▼
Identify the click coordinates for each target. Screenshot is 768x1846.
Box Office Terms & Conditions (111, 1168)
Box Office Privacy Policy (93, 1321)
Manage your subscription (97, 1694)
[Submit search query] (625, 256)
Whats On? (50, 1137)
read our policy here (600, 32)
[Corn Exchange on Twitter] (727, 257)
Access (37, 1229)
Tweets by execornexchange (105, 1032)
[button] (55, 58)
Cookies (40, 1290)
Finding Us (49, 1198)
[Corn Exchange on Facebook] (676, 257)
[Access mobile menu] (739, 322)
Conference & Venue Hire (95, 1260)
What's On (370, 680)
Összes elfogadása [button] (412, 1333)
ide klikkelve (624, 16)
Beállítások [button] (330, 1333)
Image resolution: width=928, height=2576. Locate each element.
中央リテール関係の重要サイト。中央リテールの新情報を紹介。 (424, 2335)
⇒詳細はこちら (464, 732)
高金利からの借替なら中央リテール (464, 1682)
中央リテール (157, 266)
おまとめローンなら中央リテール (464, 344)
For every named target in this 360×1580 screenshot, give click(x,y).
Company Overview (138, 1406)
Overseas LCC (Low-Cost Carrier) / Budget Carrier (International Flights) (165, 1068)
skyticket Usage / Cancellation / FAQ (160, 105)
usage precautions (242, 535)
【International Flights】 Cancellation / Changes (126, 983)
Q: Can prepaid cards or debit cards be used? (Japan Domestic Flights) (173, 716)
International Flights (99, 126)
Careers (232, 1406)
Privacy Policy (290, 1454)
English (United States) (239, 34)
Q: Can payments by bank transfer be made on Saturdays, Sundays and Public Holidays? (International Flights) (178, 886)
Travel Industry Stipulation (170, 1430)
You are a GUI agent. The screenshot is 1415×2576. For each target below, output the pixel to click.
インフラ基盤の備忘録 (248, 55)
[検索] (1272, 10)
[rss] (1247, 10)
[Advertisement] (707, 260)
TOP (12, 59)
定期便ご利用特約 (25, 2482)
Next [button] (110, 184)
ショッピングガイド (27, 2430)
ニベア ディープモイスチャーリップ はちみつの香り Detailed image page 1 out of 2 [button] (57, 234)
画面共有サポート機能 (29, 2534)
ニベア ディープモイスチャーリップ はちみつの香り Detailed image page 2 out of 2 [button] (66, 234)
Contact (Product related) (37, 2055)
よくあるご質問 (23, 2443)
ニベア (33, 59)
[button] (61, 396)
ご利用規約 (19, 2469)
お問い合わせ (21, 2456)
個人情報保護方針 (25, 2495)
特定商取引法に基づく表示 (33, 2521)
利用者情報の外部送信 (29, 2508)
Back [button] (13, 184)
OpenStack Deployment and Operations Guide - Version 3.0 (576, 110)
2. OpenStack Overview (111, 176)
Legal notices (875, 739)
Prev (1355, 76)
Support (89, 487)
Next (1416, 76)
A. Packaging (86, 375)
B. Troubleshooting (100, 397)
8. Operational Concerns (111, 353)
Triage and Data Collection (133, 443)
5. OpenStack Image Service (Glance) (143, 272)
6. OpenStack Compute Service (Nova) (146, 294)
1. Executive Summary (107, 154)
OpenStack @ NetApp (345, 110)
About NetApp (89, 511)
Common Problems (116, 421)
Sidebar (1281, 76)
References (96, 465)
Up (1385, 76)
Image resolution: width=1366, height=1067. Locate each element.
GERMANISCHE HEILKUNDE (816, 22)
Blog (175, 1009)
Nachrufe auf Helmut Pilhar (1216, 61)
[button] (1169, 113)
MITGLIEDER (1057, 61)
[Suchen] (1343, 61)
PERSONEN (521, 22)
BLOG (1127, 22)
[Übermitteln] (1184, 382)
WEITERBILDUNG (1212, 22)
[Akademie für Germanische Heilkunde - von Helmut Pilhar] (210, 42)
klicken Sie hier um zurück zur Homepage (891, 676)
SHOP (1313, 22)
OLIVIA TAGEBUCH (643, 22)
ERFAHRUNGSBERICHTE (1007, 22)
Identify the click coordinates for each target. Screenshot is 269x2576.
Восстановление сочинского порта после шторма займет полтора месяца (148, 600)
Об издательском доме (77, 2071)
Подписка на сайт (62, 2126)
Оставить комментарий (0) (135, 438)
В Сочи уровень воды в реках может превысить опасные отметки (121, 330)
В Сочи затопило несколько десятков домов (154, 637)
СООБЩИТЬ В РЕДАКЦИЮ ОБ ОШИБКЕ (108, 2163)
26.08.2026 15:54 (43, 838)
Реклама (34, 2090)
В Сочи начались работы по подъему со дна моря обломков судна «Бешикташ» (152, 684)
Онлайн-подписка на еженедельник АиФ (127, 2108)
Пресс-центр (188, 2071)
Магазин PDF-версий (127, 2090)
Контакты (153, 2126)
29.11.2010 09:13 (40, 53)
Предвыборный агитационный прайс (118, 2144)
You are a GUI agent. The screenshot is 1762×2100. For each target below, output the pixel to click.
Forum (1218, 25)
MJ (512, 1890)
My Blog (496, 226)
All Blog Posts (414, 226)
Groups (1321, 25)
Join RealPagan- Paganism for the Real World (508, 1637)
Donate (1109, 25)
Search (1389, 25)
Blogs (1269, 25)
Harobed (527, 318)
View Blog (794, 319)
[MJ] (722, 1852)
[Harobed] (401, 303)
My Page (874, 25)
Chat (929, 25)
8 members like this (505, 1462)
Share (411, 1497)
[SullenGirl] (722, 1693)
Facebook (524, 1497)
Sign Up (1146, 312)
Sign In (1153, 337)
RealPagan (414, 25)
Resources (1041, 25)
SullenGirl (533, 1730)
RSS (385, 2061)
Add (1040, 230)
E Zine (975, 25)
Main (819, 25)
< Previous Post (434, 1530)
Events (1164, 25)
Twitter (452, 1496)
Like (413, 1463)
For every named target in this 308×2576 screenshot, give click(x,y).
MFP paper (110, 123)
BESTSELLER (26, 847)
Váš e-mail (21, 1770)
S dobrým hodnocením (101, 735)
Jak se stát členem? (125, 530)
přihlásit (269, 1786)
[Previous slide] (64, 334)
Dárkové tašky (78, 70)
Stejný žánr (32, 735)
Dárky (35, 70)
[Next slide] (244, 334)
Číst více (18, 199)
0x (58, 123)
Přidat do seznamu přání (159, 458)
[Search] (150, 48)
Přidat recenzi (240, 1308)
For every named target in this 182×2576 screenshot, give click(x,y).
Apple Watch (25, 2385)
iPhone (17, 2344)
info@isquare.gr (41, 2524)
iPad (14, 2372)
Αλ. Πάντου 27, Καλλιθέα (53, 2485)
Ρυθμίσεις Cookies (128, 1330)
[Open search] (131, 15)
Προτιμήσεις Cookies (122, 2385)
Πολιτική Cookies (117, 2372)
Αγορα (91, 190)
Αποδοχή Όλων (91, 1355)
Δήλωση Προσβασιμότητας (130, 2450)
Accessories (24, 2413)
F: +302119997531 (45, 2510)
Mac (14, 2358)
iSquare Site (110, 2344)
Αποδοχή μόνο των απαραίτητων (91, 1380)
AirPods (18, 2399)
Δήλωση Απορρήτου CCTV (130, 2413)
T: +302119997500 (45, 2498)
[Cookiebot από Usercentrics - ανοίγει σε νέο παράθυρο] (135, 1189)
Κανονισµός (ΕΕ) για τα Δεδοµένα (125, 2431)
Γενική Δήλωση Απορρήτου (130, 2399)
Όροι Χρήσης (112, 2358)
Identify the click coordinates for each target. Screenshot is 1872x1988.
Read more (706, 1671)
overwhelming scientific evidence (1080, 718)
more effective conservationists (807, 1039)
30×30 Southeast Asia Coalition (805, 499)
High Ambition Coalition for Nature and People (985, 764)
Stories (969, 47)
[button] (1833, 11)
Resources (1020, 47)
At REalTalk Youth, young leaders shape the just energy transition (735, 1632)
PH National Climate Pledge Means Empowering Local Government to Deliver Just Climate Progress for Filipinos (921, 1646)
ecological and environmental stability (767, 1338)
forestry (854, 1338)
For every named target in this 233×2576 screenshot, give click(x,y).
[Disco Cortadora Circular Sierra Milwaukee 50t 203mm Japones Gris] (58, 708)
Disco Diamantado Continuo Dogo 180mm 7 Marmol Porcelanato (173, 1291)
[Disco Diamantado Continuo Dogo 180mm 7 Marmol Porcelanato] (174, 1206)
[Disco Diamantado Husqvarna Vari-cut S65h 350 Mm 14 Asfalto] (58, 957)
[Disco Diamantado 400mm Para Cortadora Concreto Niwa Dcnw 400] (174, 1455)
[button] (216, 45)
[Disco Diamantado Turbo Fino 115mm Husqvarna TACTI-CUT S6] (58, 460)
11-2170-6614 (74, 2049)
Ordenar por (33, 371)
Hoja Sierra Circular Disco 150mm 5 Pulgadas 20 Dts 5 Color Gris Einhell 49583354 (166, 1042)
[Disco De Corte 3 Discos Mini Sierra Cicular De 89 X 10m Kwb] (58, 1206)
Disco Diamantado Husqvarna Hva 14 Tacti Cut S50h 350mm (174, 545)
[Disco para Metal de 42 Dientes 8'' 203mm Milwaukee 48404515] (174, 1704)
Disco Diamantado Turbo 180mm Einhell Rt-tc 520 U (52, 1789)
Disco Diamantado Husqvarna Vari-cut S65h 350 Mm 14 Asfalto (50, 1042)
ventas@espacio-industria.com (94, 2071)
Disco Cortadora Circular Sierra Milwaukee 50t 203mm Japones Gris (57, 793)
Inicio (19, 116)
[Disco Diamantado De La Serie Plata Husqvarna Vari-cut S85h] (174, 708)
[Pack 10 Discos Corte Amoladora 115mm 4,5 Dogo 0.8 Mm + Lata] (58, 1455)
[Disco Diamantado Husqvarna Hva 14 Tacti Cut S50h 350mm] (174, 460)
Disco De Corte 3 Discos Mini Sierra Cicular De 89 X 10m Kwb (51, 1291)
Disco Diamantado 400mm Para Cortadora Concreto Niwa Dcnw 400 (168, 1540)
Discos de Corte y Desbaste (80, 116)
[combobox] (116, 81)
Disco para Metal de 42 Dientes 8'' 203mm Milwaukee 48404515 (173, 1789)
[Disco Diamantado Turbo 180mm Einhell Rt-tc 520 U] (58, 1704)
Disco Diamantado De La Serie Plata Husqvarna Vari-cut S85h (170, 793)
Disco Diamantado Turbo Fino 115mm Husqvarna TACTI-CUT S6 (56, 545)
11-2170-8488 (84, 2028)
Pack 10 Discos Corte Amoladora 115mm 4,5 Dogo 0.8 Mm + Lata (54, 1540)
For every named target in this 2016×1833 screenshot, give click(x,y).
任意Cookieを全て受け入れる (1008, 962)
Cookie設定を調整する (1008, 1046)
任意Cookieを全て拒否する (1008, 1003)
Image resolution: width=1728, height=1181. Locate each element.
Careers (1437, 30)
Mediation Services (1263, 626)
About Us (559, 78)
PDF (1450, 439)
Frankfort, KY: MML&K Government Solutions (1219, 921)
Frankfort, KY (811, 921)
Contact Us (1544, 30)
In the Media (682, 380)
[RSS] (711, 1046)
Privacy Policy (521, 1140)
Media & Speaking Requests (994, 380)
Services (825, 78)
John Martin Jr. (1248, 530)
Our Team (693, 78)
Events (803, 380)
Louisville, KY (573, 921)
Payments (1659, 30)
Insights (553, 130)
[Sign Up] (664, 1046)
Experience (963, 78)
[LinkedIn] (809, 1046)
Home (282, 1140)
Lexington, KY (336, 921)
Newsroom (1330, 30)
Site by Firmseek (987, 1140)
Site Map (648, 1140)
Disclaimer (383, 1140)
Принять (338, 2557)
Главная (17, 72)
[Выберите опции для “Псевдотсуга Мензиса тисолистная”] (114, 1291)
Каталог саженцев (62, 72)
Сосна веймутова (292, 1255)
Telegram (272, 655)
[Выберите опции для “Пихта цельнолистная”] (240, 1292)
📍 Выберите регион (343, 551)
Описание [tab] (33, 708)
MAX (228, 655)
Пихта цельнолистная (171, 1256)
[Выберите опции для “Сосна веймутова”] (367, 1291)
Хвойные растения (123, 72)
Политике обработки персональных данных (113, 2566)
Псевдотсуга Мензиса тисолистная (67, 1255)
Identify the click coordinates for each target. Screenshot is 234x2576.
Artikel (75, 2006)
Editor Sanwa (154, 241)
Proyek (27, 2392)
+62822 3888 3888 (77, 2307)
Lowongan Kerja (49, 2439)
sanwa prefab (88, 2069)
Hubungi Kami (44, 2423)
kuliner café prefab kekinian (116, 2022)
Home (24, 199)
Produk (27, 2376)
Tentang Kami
▲
### Work required
Every line of the listing that includes the word "Plata" forms the answer.

### Expected answer
[Disco Diamantado De La Serie Plata Husqvarna Vari-cut S85h] (174, 708)
Disco Diamantado De La Serie Plata Husqvarna Vari-cut S85h (170, 793)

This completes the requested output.